Developing the GREAT Grant Writer
The title of grant writer does so little to describe the potential role that this person can play in an organization. Because grant writers can be pivotal to an organization’s success, having a plan to develop good grant writers into great grant writers can only enhance an organization’s results.
Writing Style and Quality
Writing is a core competency for most grant writers. But it is the style and quality of presentation that makes the difference. Good grant writers carefully look through the grant requirements and funder questions; then, they systematically answer them.
Great grant writers convey a more powerful and persuasive story to their readers. They present a comprehensive organizational picture—assuming that their readers know nothing about their organization. They choose their words carefully, knowing that they must paint a clear picture of the need. Their words express accurately the impacts that will benefit both program participants as well as the community. They write cleanly and provide specific and relevant responses that are uniquely designed for each specific funding source.
Program immersion is a critical development tool. Good grant writers talk with program staff (who have touched the clients or provided the services) and because of that are able to create a vivid picture of their organization.
But great grant writers go one step further: they go right to the top by speaking with the program director. Great grant writers identify program challenges that are negatively impacting the organization’s proposed program plan. For example, is there a need for staff training, and, if so, could it be called capacity building? Great grant writers will help program staff to frame the measurement tools that will make possible the presentation of more comprehensive outcomes to funding sources.
Great grant writers become immersed in understanding the program delivery, the challenges, opportunities for the population served, and the gaps in service delivery. When they are invited to visit programs or participate in staff meetings, they not only learn but they begin to develop relationships with the people committed to the program—and thus become key supporters of the grant writing process.
Relationship building is a critical skill for grant writers. Good grant writers will periodically go on visits to foundations with their organization’s leadership. They will listen to the funder expectations. But great grant writers prepare information and prep their leadership by identifying priorities that will connect with the foundation.

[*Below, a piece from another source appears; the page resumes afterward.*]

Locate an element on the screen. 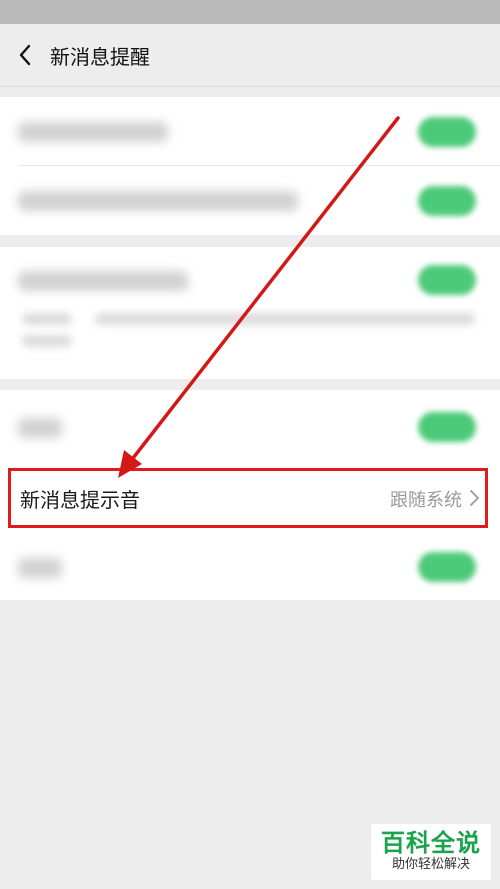 The image size is (500, 889). navigation-bar: 新消息提醒 is located at coordinates (250, 56).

Great grant writers also need to maintain strong relationships with their finance departments. By working with their business offices, they can outline the projected project needs and get help developing budget frameworks for every project. Planning meetings with the finance department creates opportunities to ensure a strong budget narrative ties expenses to program strategies.
Great grant writers are developed by giving them opportunities to participate in a wide variety of prewriting meetings. It provides them background knowledge that helps them build stronger proposals and ensures that an organization’s grants align with the strategic priorities, as well as those of the foundation to which they will submit their request.
Research skills enable great grant writers to not only find new sources of funding, but to connect their programs to evidence-based research that can serve as a benchmark for defining the need and making the case for the service. Great grant writers are given opportunities to read the latest research about their programs or the most recent study on community needs.
Frequently, program and leadership staff will attend issues-based conferences or meetings, but how often is a grant writer invited to learn how they can impact the program as well. As mentioned, great grant writers have strong relationships with both program staff and their leadership team. These colleagues provide data and references that allow great grant writers to fill the informational gaps.
Internal Relationships and Communications Skills
To develop great grant writers, an organization’s leaders need to ensure that they are trained as project managers. By serving in these roles, they develop strong interpersonal relationships with program staff and strengthen their communications skills.
Great grant writers regularly manage multiple grant writing projects and work with program staff, finance departments, and leadership to make certain the application is complete and has appropriate approvals. As project managers, they develop schedules for grant prep time, collect program information and research to support the need, work to break down the program implementation strategy for the funder, set aside time not only for writing but for leadership review of the grant, and work with multiple departments to ensure that all the materials are ready before the deadline.
Great grant writers build a schedule of grants to prepare and grants under management to assure reporting and communication is taking place to maintain a strong relationships with the funder. Project management training and tools can help the busy grants manager maintain high levels of communication while juggling multiple responsibilities.
Great supervisors support the efforts of their great grant writers by helping them develop their skills. A conversation between grant writers and their supervisors about developing their competencies in critical areas of writing, research, program, relationship building, and project management skills can lead to a development plan that will have direct, beneficial impact on grant results for the organization. Often the learning opportunities are shared internal knowledge, local workshops, or even books. This support need not be a costly endeavor, but can have priceless results for both the grant writer and the organization!